I am using Nutch 1.17 to crawl over million websites. I have to perform following things for this.
There isn't any other processing or post analysis. Now, I have a choice to use Hadoop cluster of medium size (max 30 machine). Each machine has 16GB RAM, 12 Cores and 2 TB Storage. Solr machine(s) are also of same spaces. Now, to maintain above, I am curious about followings:
a. How to achieve above document crawl rate i.e., how many machines are enough ?
b. Should I need to add more machines or is there any better solution ?
c. Is it possible to remove raw data from Nutch and keep metadata only ?
d. Is there any best strategy to achieve the above objectives.
a. How to achieve above document crawl rate i.e., how many machines are enough ?
Assuming a polite delay between successive fetches to the same domain is chosen: let's assume 10 pages can be fetcher per domain and minute, the max. crawl rate is 600 million pages per hour (10^6*10*60
). A cluster with 360 cores should be enough to come close to this rate. Whether it's possible to crawl the one million domains exhaustively within 48 hours depends on the size of each of the domains. Keep in mind, that the mentioned crawl rate of 10 pages per domain and minute, it's only possible to fetch 10*60*48 = 28800
pages per domain within 48 hours.
c. Is it possible to remove raw data from Nutch and keep metadata only ?

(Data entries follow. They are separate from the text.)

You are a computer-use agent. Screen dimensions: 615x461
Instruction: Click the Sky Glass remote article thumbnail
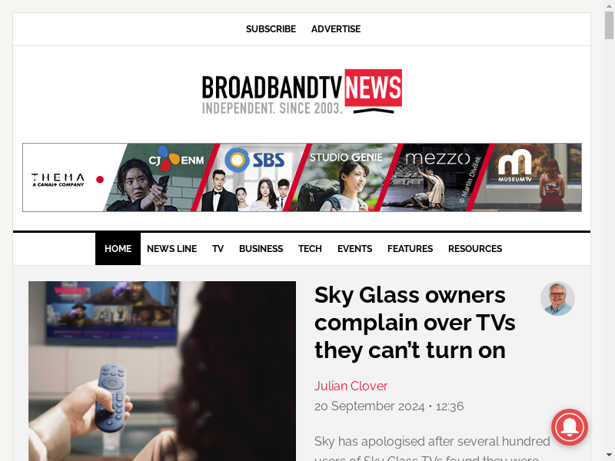(x=162, y=371)
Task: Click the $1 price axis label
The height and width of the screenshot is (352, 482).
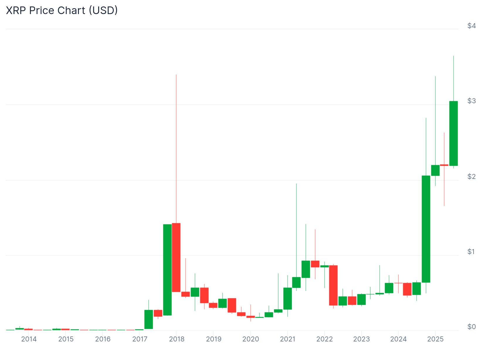Action: (x=471, y=252)
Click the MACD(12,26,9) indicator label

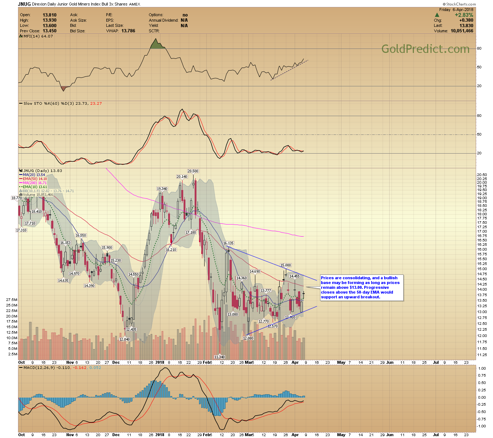[x=36, y=368]
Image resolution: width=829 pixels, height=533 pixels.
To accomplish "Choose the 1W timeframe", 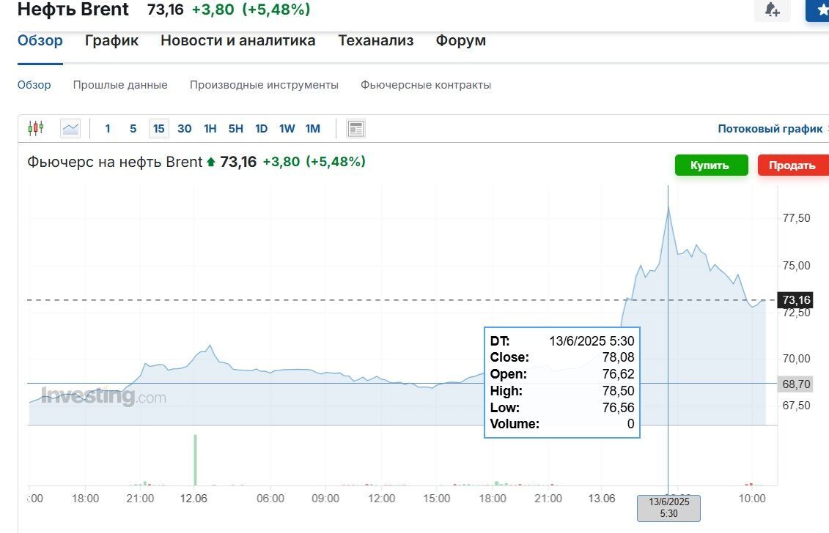I will pyautogui.click(x=287, y=129).
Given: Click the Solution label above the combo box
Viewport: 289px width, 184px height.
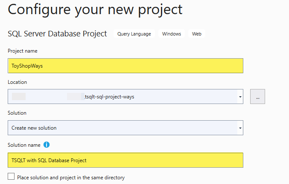Looking at the screenshot, I should click(x=17, y=113).
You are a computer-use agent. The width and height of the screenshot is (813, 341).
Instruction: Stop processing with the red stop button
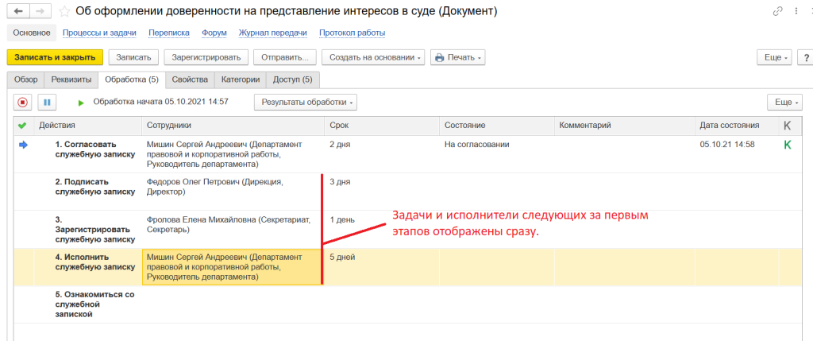point(22,103)
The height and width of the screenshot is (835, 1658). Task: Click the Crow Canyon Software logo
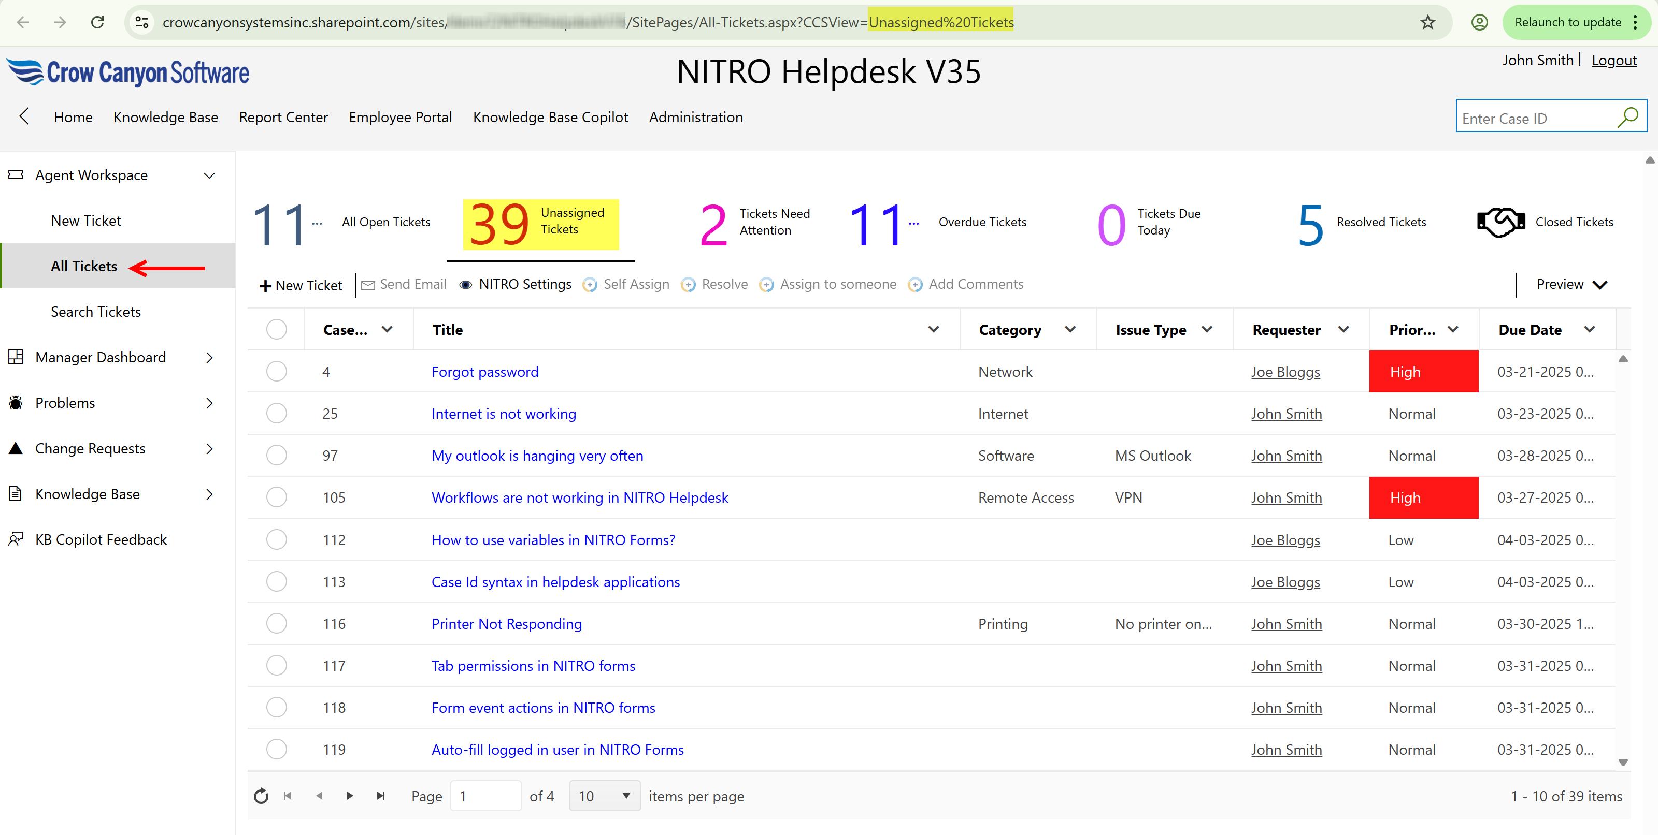coord(127,72)
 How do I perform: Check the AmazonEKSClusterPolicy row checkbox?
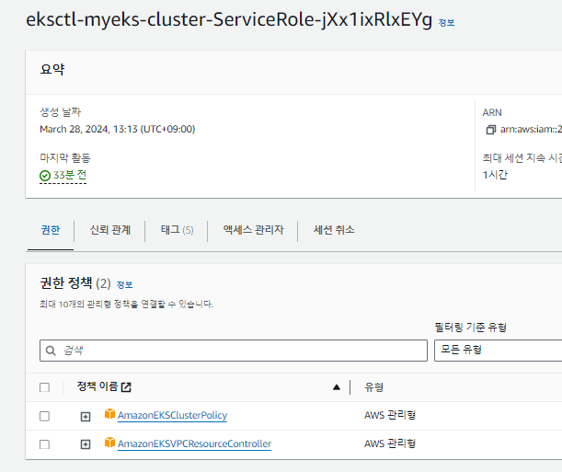coord(44,416)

As soon as a segment was indexed you can delete it. The CrawlDb is sufficient to decide whether a link found on one of the 1 million home pages is new.

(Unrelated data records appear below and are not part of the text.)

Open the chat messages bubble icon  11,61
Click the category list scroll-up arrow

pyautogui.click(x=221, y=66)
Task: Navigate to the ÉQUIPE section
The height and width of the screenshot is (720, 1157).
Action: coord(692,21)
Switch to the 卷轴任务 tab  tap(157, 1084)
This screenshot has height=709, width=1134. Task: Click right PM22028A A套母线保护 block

- After the job completion, index URLs in Solr
Maybe index segments immediately after each cycle.
b. Should I need to add more machines or is there any better solution ? d. Is there any best strategy to achieve the above objectives.
A lot depends on whether the domains are of similar size or not. In case they show a power-law distribution (that's likely), you have few domains with multiple millions of pages (hardly crawled exhaustively) and a long tail of domains with only few pages (max. few hundred pages). In this situation you need less resources but more time to achieve the desired result.